Talita Emily Fontes
Graduanda em História pela UFS
Bolsista PET História/UFS
Orientador: Prof. Dr. Francisco José Alves
O dia nasce em Moscou, mas não é possível sentir um mísero raio de sol. O frio é constante, as mãos logo entorpecem, e se não houver cuidado, orelhas e nariz rapidamente congelam. Entretanto, isto não impede o intenso movimento nas ruas. Neste alvorecer de 1º de maio, toda uma massa segue ordenadamente até a Praça Vermelha, postando-se junto ao túmulo de Lenin, e tantas outras personalidades ali sepultadas.
Na companhia dos mortos, os viventes apertam os olhos e se aglomeram para enxergar uma única figura, que ao lado de outros oficiais, está junto a muralha do Kremlin. Sentado e aguardando o inicio dos desfiles encontrasse o camarada Joseph Stalin.

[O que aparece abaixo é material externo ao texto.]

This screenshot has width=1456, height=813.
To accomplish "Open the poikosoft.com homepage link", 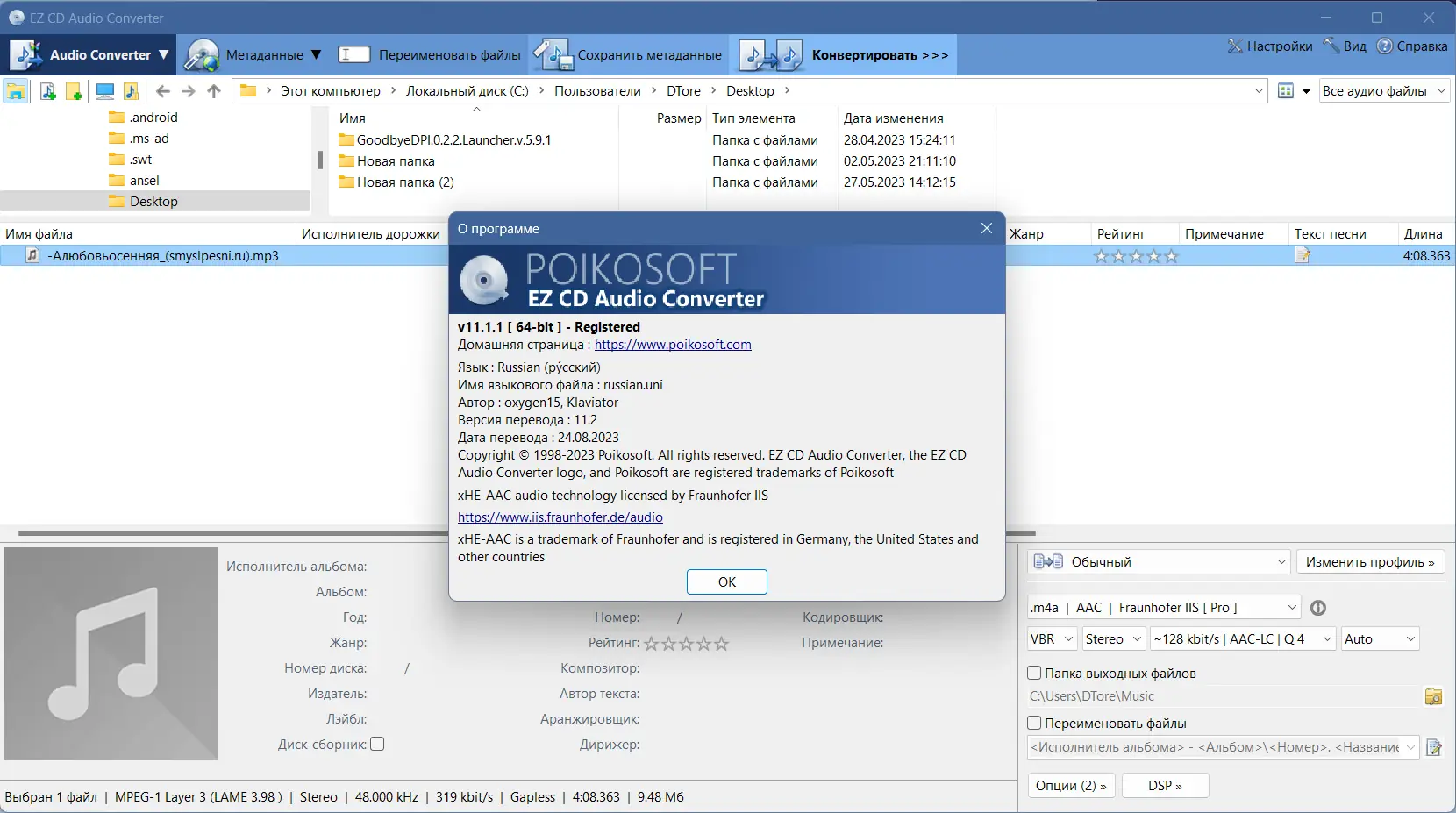I will [672, 345].
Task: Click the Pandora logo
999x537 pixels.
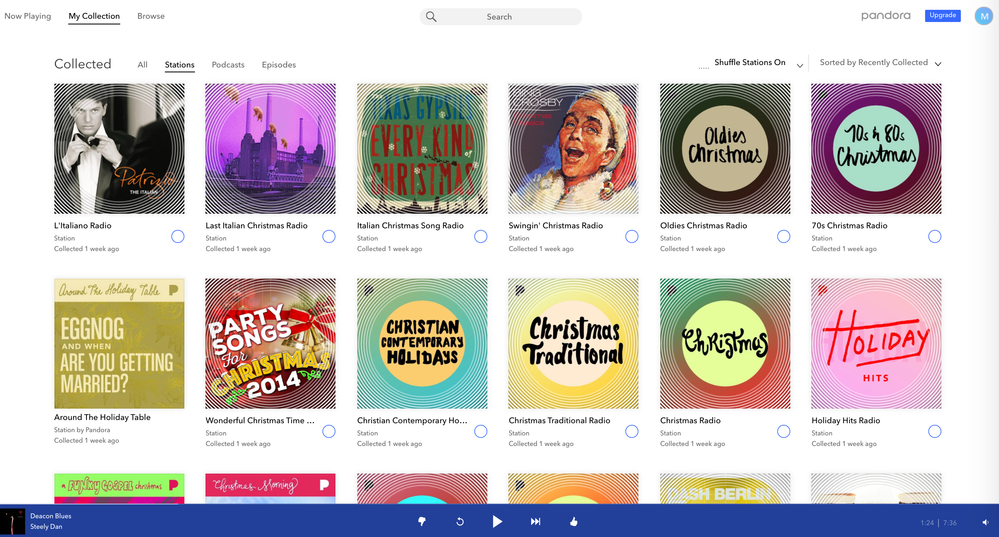Action: (x=885, y=16)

Estamos em 1951, e ao contrário do que veio a ocorrer alguns anos depois, a popularidade do estadista soviético estava nas alturas. A Guerra Fria (1945-1991) dava seus primeiros passos, e a figura sisuda do líder, estampada em cartazes e bandeiras, dizia, sem precisar expressar uma só palavra, que a União Soviética permaneceria firme em seus ideais.
Às dez da manhã o grandioso desfile tem início. Imensos quadrados marcham em perfeita sincronia. Estudantes e veteranos, cossacos montados em imensos cavalos. Inúmeras máquinas de guerra. Este é o dia da URSS exibir a sua força e organização. Um ritual que se desenrolará até o cair da noite.
No meio de tantos olhos atentos, pequeno e munido de um binóculo “clandestino”, está um alagoano. Cheio de admiração, encontramos Graciliano Ramos. Mas o que o escritor brasileiro, tão conhecido pelos seus doloridos sertões, fazia em meio as geladas terras soviéticas?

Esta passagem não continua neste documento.